MSO’s lively music from the Age of Enlightenment
Music on this weekend’s MSO program hails from the Age of Enlightenment, and it sounded like it at Friday’s matinee. Even the clang and bang of “Turkish” percussion made Haydn’s Symphony No. 100 no less elegant, as Christopher Seaman led the Milwaukee Symphony in an endlessly charming and engaging program of 18th-century music.
A certain buoyancy held throughout this concert, which also included Handel’s Music from the Royal Fireworks, Mozart’s Concerto in E-flat for Two Pianos and Johann Wenzel Anton Stamitz’s Concerto for Clarinet. This is not to say that everything sounded the same. On the contrary, the MSO pounced on Seaman’s nuanced understanding of the music. The playing fascinated with its fine detail and satisfied with its equilibrium and bright optimism.
Speaking of symmetry, the duo-pianists were the beautiful young Naughton twins, Christina and Michelle. After a brief bout of smeary articulation in the rapid passages of Mozart’s opening movement, they settled in for a warm, expressive reading of this sparkling virtuoso vehicle Mozart created for himself and his sister, Nannerl.
The Naughtons finish phrases elegantly and exchange them with seamless elegance.
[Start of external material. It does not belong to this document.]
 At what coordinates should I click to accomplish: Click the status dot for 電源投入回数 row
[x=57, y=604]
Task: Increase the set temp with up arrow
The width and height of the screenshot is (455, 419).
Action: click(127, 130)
That counts, as Mozart loaded this lovely piece with intricate exchanges between the two pianos, sometimes amid phrases. These pianists had thought through and shaped every singing phrase in the slow movement, and those phrases sang eloquently Friday. And the Naughtons are no shy flowers, who sing with the slow stuff and disappear for the fireworks. Their explosive cadenza in the first movement made that clear.
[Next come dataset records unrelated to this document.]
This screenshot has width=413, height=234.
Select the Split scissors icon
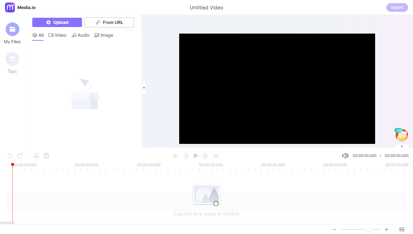(x=36, y=155)
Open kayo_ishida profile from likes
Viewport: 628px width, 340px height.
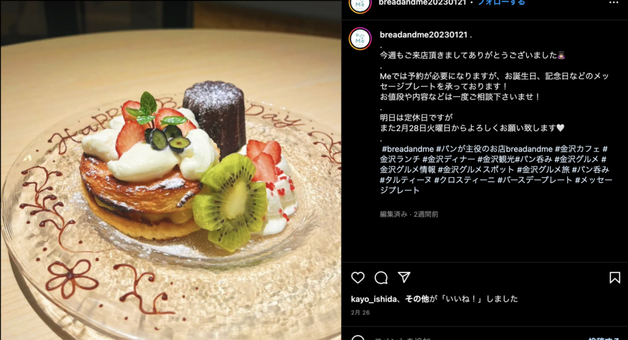[373, 299]
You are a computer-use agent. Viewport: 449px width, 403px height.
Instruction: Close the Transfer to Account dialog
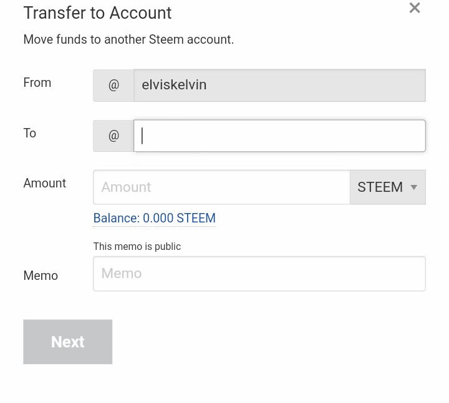[415, 8]
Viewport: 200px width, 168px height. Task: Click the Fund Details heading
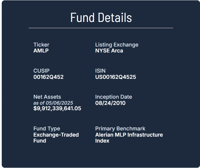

Speaking of fireworks, the MSO, trimmed to Baroque scale, played Handel’s suite spectacularly. Mark Niehaus and Alan Campbell played the many exposed trumpet parts brilliantly and securely. Bassonists Ted Soluri and Martin Garcia handled the solos gracefully and, more important, electrified Handel’s busy, complicated bass lines.
Seamon conducted much of Royal Fireworks from the harpsichord. As in the Haydn, he brought out the detail and enforced a bracing clarity of rhythm and form. Seamon stayed at the keyboard for Stamitz’s Clarinet Concerto.
In this concerto, Stamitz cataloged just about everything possible on a clarinet in c. 1750. Not that much has changed; this formidable piece demands dazzling virtuosity. Todd Levy, the MSO’s principal clarinetist, approached its challenges from a very high place. Levy unfurled Stamitz’s scampering scales, densely ornate melodies, vertiginous arpeggios and lung-testing long phrases with expressive subtlety and unflappable calm.
In Romantic music, heroism involved showing the stress and strain and overcoming it. The Classical hero, the Enlightenment hero, concealed the effort under a cloak of elegance. That was Levy on Friday — heroic and effortless all at once.